The Firing Line Forums

Go Back   The Firing Line Forums > The Skunkworks > The Smithy

Reply
 
Thread Tools
Old November 3, 2010, 03:54 PM   #1
Southern Shooter
Senior Member
 
Join Date: May 4, 2005
Location: central Louisiana
Posts: 440
Tightening the Lock-up on a revolver...

I am not attempting this myself. I just want to know the procedure of it---

I have an older S&W Model 15 .38 Special and a 1980 Ruger Speed-Six .357 Magnum that have been through several owners and shot a whole bunch. They are beginning to show some signs of a little looseness in the cylinder at the point of lock-up.

What is the procedure that a gunsmith takes to tighten that lock-up on a revolver? And, is it costly?

Thanks
__________________
"My plea is that we stop seeking out the storm and enjoy more fully sunlight. I am suggesting that as we go through life we accentuate the positive. I am asking that we look a little deeper for the good, that we still our voices of insult and sarcasm, that we more generously compliment and endorse virtue and effort." Gordon B. Hinckley

Last edited by Southern Shooter; November 3, 2010 at 04:03 PM.
Southern Shooter is offline  
Old November 3, 2010, 05:25 PM   #2
dahermit
Senior Member
 
Join Date: October 28, 2006
Location: South Central Michigan...near Ohio, Indiana.
Posts: 3,505
It depends on what you mean by, "cylinder looseness". If you mean end shake, there are shims that will adjust that. However, if you mean that the crane no longer closes all the way...that means it is bent. It would help if you used the correct terms and/or described the problem in more detail.
dahermit is offline  
Old November 3, 2010, 07:49 PM   #3
Southern Shooter
Senior Member
 
Join Date: May 4, 2005
Location: central Louisiana
Posts: 440
More Specific...

The crane closes all the way very snuggly.

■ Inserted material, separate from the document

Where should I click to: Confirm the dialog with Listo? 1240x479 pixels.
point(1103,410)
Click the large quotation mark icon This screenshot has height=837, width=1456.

When the trigger is being squeezed all the way back and held tightly...there is still a tad of shake in the cylinder.
__________________
"My plea is that we stop seeking out the storm and enjoy more fully sunlight. I am suggesting that as we go through life we accentuate the positive. I am asking that we look a little deeper for the good, that we still our voices of insult and sarcasm, that we more generously compliment and endorse virtue and effort." Gordon B. Hinckley
Southern Shooter is offline  
Old November 3, 2010, 08:00 PM   #4
7MMGUY
Member
 
Join Date: September 4, 2010
Posts: 78
On the Smith a new cylinder stop and locking bolt should take up some of the play. Not difficult to change. The S&W Revolver shop manual by Jerry Kuhnhausen is a worthwhile investment.
7MMGUY is offline  
Old November 3, 2010, 10:51 PM   #5
James K
Staff
 
Join Date: March 17, 1999
Posts: 19,169
A small amount of perceptible "wiggle" is acceptable in an S&W revolver. I know some folks will go rabidass insane at that statement and want to burn me at the stake, but it is true. So how much is "acceptable"? It is about impossible to describe but anything beyond perceptible is probably too much. The usual fix is a new oversize hand and a new oversize cylinder stop.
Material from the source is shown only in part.